CrystalShark · 08/10/2019 14:24

I don't want anything handed to me on a plate but you must admit that having parents at home who know about applying for graduate schemes, scholarships, internships is a bloody huge advantage in this life when you're 23 and not sure what to do next!

Sure. But many, probably most people don’t have that either. I’m probably not what you would consider a high earner, certainly not compared to others on the thread, but neither of my parents had any clue about the stuff you’ve mentioned, neither went to university, neither ever earned much more than NMW. But in this day and age there’s so much opportunity out there, educated parents are a leg up but you can make up for lost ground yourself.

gwenneh · 08/10/2019 14:36

"I am taking responsibility" and "No one will give me a chance." don't co-exist comfortably. I don't think they're mutually exclusive but somewhere along the line there's a missed connection here.

My parents did not go to uni; they had no idea how to apply, what the costs were, how to get scholarships or grants. I had no connections. My parents didn't work in firms or even a regular company where I could get an "in" -- dad's a small business owner and mum stayed at home. I did not get onto a graduate scheme. I've never had a scholarship or held an internship. I did a degree similar to yours. My early career history looks like yours.

Then I picked a career, took steps to gain experience (unpaid to start, then paid as a freelancer, in addition to any job I could get), and made tactical career moves based on strategies similar to what Velveteen has outlined. I did additional work and earned post-grad qualifications. Now I have a more flexible, higher paid job. No mysteries. I interview well, am willing to take risks, and put myself forward all of the time.

That is what I think of when I think "I am taking responsibility." Another poster said it better, that it sounds like you're mistaking activity for progress. If you are achieving all of these great things training others, arranging fundraisers, making connections then why aren't you putting that on your CV and going out and parlaying that into another job?

CateyA · 08/10/2019 14:39

You mention working in the nhs.. From an insider view my sense is that it’s very hard to move up in client facing roles if you don’t have a health profession qualification. I have a degree and did post grad plus professional qualification to get a job as like you I didn’t find a post grad scheme that suited me.

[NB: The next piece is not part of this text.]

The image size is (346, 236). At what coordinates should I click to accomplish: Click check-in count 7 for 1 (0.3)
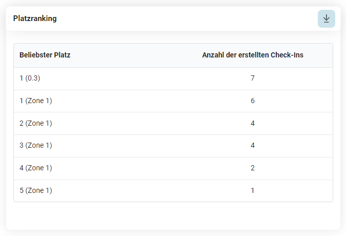253,78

I now have ten years plus professional experience and hold a lot of professional responsibilities which would not be comparatible to thar I’d expect a member of staff on £9 an hour to manage. The responsibility is not just for what I do but also for what those under my supervision do and the service. While I work hard I probably don’t look like I’m working crazily hard for my wage but that’s because I have over ten years experience and skills which I utilise to do my job effectively. Someone would not be able to walk into my job and do without this. That’s what I’m paid for. And yep you guessed as it’s the nhs I’m not on a massive wage just a very normal one. But I’m in a position to continue to progress and no one has handed this to me.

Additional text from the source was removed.